[Begin DATA PROVIDED]
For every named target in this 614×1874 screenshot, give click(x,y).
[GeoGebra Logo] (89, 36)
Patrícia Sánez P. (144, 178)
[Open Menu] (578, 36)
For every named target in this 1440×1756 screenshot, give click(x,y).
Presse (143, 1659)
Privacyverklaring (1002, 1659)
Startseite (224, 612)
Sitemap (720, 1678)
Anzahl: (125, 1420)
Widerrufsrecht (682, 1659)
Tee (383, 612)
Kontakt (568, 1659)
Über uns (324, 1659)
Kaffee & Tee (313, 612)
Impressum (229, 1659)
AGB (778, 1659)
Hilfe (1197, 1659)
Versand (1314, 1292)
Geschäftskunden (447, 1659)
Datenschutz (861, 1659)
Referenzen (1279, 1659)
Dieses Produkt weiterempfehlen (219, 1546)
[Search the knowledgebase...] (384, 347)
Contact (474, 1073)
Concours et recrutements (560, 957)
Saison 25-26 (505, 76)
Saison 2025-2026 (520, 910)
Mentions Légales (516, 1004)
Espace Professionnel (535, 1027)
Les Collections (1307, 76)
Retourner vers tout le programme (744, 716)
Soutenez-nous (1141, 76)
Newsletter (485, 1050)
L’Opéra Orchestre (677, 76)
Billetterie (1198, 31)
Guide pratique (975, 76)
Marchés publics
[End DATA PROVIDED]
TASK DETAILS: Pick out every line of the material above that contains the string "named", and copy each one.

SOLUTION TO THIS EXERCISE:
For every named target in this 614×1874 screenshot, give click(x,y).
For every named target in this 1440×1756 screenshot, give click(x,y).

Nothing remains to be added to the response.